3 Terrible Marketing Campaigns

Marketing-Campaign-FailureAdvertising has been a staple of marketing in human civilization since the advent of written language. Ancient Romans plastered public walls with posters glorifying the brutality of the gladiatorial battles just as the MGM Grand in Las Vegas puts up five story tall pictures of Floyd Mayweather. Advertising is here to stay, but there are a few examples that were such epic failures that they deserve to be enshrined as the worst marketing campaigns of all time.

3. HD-DVDs

Just like the fabled format wars of VHS and Betamax, HD-DVD and Blu-Ray battled it out for the future of multimedia supremacy, only this time enough people remembered it for it to be worth mentioning. Sony, along with most of the film industry, backed the Blu-Ray format while Microsoft and a few hold-outs opted for the HD-DVD. HD-DVD actually was more cost-effective than Blu-Ray, but the differences were ultimately insignificant and the real deciding factor was Sony’s bundling of a Blu-Ray player with the PS3 gaming console and an agreement to use the Blu-Ray format by several leading film studios. The marketing failure in this instance is that at one point, Microsoft held the advantage and failed to capitalize when they made the HD-DVD player a separate unit from the Xbox 360 console and failed to gain any real advantage on the competition. More information on the HD-DVD/Blu-Ray format wars, visit this contemporary analysis of the issue.

2. New Coke

The only reason why we’re not listing this as the number one terrible marketing campaign is that while it was seen as a total train wreck of an advertising campaign, it actually ended up increasing Coke’s market share. For those not blessed with being alive in the 1980s, Coca-Cola released “New Coke” in 1985 as a result of Pepsi’s surging popularity and Coke’s sales stagnation. The new variation of the popular soft drink was sweeter, like Pepsi, and tried desperately to appeal to a younger generation, spawning the atrocious yet memorable spokesperson Max Headroom. As history now tells it, New Coke actually bred resentment in a population that was previously lukewarm to the Coca-Cola brand and created an unheard of level of demand for the original recipe of Coke. New Coke famously lasted just 77 days before the Coca-Cola executives in Atlanta decided to switch back to original Coke, and they saw profits jump to record levels and outpaced Pepsi’s sales at a two-to-one proportion. Some try and claim that it was secretly a genius marketing ploy, but the millions of dollars lost on bad advertising tends to hint otherwise. For Time’s take on New Coke click here.

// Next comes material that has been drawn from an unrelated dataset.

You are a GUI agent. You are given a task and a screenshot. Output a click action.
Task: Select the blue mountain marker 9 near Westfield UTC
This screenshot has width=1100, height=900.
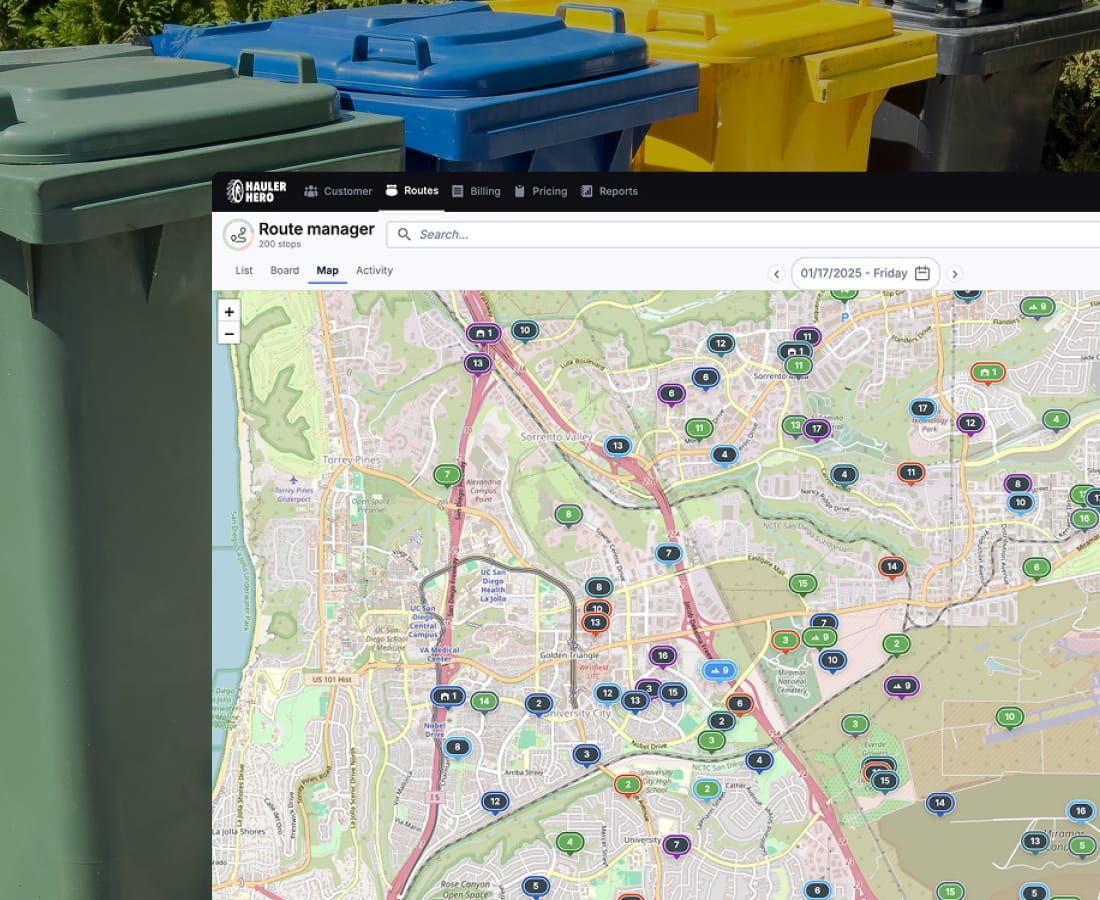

1. Adult Swim Viral Bomb Threat

It’s not every day that your marketing campaign causes city-wide hysteria, but in February 2007, Adult Swim did exactly that. In a “viral marketing” move, Adult Swim employees went about major metropolitan areas and put up neon signs in hard-to-reach areas to promote the show Aqua Teen Hunger Force. What seemed like a cool and innovative idea turned drastically wrong as authorities in Boston were not kept in the loop and feared that the flashing lights located under bridges and freeways were explosive devices. What is even more entertaining is that the neon sign that prompted the panic was a “middle-finger-waving moon man” (CNN). The fiasco resulted in two arrests and a highly publicized apology from Cartoon Network parent Turner Broadcasting. CNN did an excellent job capturing the absurdity of the situation here.

Not everyone is cut out for the marketing business and the examples above show that with increasing clarity. Just a note for the future: a bomb scare is not good publicity.